Thanks Newt. I will look into the triple T-8 Fixture. I am not dead set on T-5. I was just looking for options.


----------



## TropTrea (Jan 10, 2014)

I had used All Glass's triple T-12's for years and will say it worked fine for me as well using a combo of GE Chroma 50 and GE 6,500K bulbs. Much cheaper than specialty aquarium bulbs. 

But when the HO-T-5's came out I switched to them and the performance of increased considerably. Yes there are bulbs made for planted tanks you just have to know what you want and what is available. I think Geisman's Flora are great if not even two good for plants a multi combo of them produces enough PAR where CO2 is almost required.


----------



## Newt (Apr 1, 2004)

batkidiii said:


> Thanks Newt. I will look into the triple T-8 Fixture. I am not dead set on T-5. I was just looking for options.


I'd go with a double if you don't want to mess with 2 single strip fixtures (i.e. adding another single to your existing single). I have CO2 and also used (2) T12s (Sylvania GroLux Std + WS) as dawn/dusk lighting.

TropTrea is correct about 'regular/every day' fluorescent bulbs working well on aquariums. Home Depot and Walmart are good sources.


----------



## batkidiii (Nov 12, 2014)

My tank is in the middle of the room, so I would like a fixture that doesnt need to be hanging off the ceiling. Are there any triple, double tube T-8 fixtures that I could just put on top of my tank?


----------



## Newt (Apr 1, 2004)

Apparently the big online stores do not carry T8 strip lights in anything other than a single tube. I didnt check them all. (I looked at DrsF&S, TPP, BigAls, Marine Depot). I sure there are more.

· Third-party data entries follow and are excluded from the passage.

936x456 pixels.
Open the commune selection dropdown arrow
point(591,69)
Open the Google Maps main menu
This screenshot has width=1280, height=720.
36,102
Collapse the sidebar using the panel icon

I believe Aqueon now owns AllGlass and you may be able to find them at Petco and PetSmart or an LFS.

Most people have moved onto T5HO and LED (I'm not sold that LEDs are there yet for the hobby). Some people still use CF/PC biax bulbs but viable choices are getting more difficult to find.


----------



## BruceF (Aug 5, 2011)

http://www.bigalspets.com/t5-ho-freshwater-linkable-light-fixture-2-x-54-w-48.html


----------



## TropTrea (Jan 10, 2014)

Yes Aquarian the old all glass has dropped there double and triple tube T-8's. 
Marineland however does offer a double bright T-8 fixture yet however they are going more to LED lighting as well.


----------



## gqfreakinrican (Feb 7, 2015)

Go with blackbox leds


----------



## TropTrea (Jan 10, 2014)

gqfreakinrican said:


> Go with blackbox leds


These are all daylight LED's that produce a strong blue weighted spectrum but are lacking on the red end of the spectrum. I would not recommend them without a way to boost the red end of the spectrum.


----------



## Jane in Upton (Aug 10, 2005)

The T5HO fixture that Bruce linked to is the same brand (AquaticLife) I've used over my 20h walstad-style tanks for a few years now, with great success. Mine are the 24" ones (for a 20h) and I've liked them so much I now have 3 up and running on tanks. I'd recommend using a glass canopy; two of them I have just sitting up over the glass canopy (enough of a gap occurs to keep airflow around the fixture) and one is up on the legs. 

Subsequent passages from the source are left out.